### EXERCISE
Copy verbatim the span of lines beginning at the line that contains "Image resolution: width=681" and ending with the final line of the data. Exclude pictures from the copy.

━━ STORED DATA ━━

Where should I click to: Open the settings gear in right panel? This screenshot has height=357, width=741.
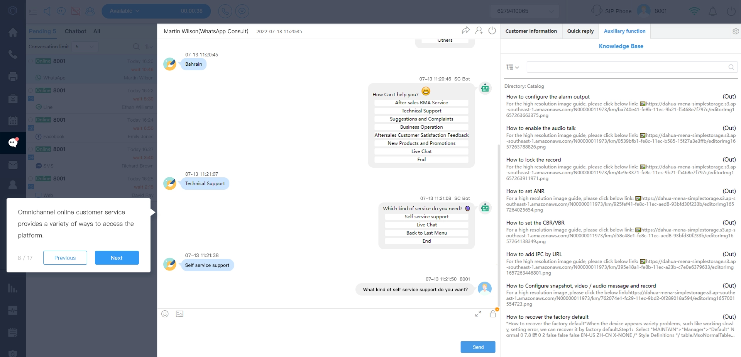tap(736, 31)
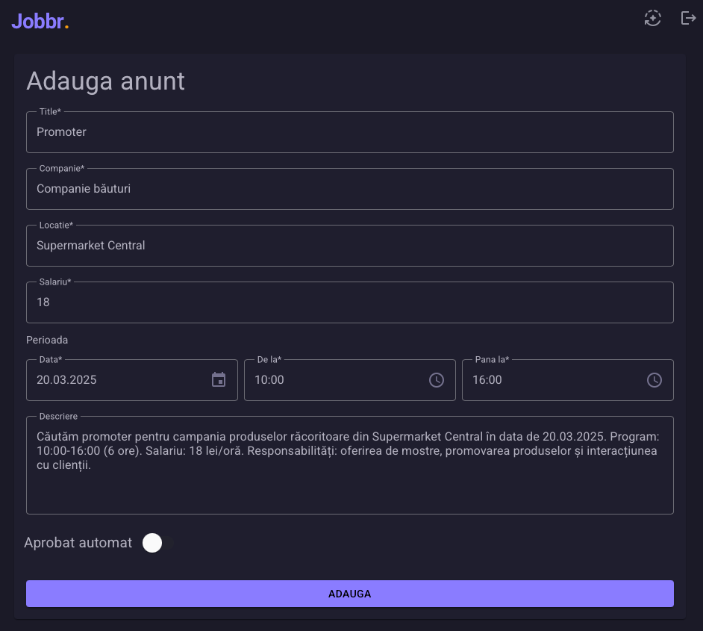Enable the 'Aprobat automat' switch

[x=157, y=543]
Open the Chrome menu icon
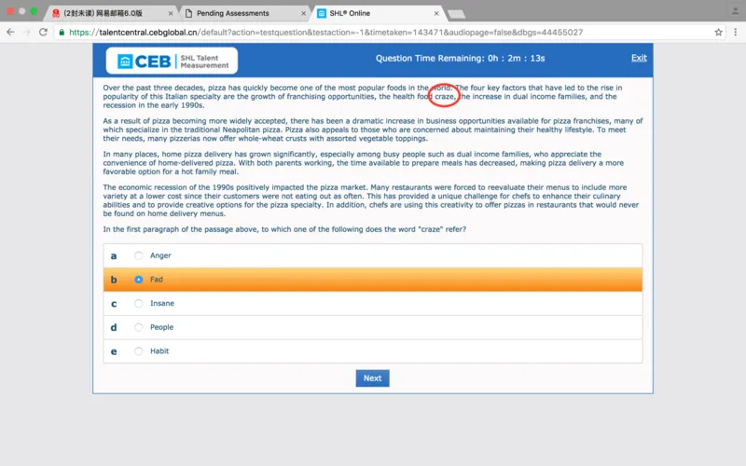Viewport: 746px width, 466px height. [735, 32]
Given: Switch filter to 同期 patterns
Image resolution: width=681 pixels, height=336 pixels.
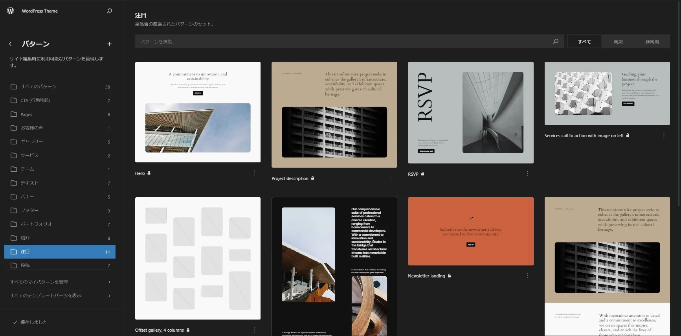Looking at the screenshot, I should [618, 42].
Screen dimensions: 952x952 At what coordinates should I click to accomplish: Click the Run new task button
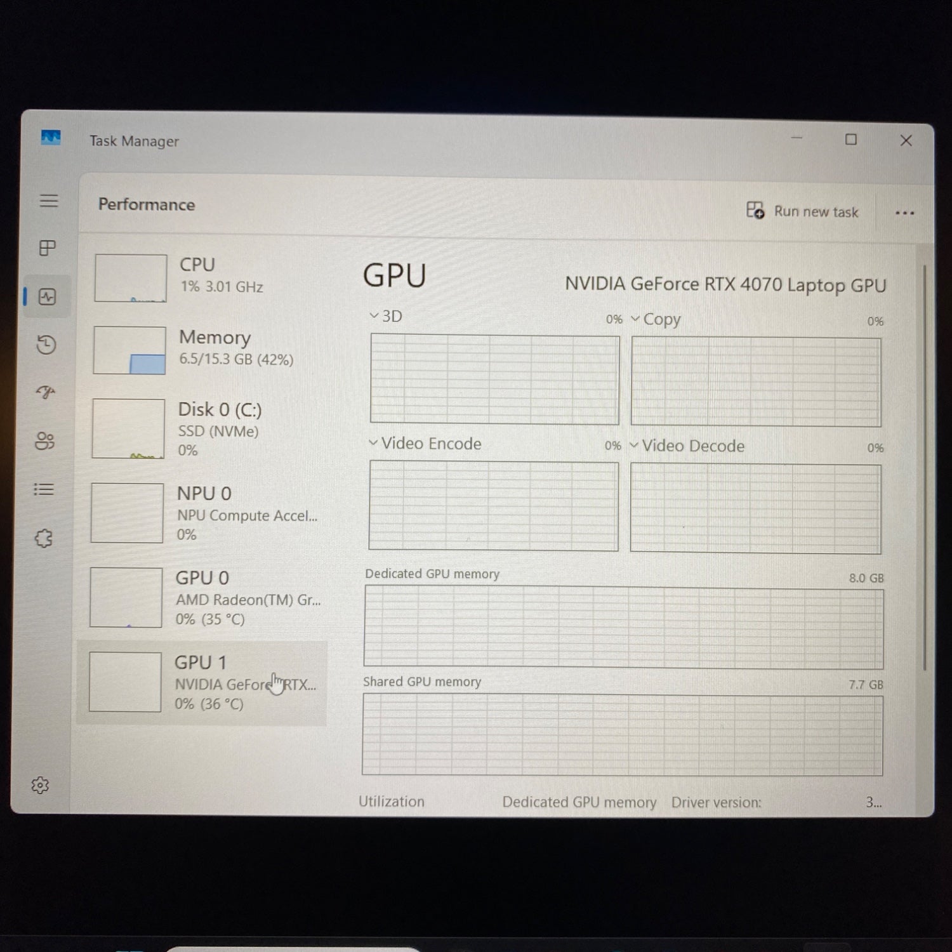pyautogui.click(x=803, y=211)
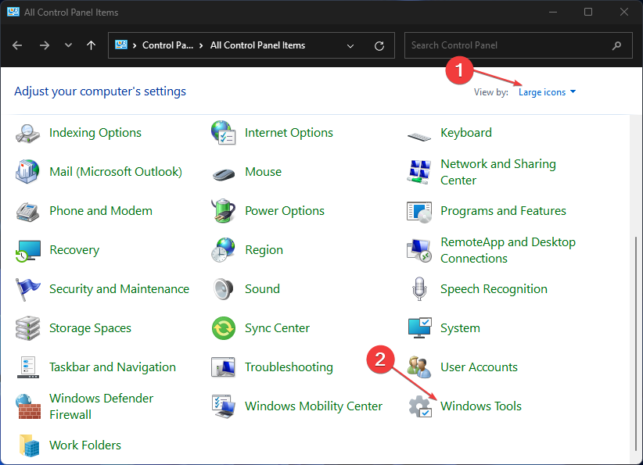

━━━

### WRITTEN ANSWER
Image resolution: width=681 pixels, height=336 pixels.
Looking at the screenshot, I should [618, 42].
Screen dimensions: 952x952 At what coordinates should I click to accomplish: Click the Run new task button
pyautogui.click(x=803, y=211)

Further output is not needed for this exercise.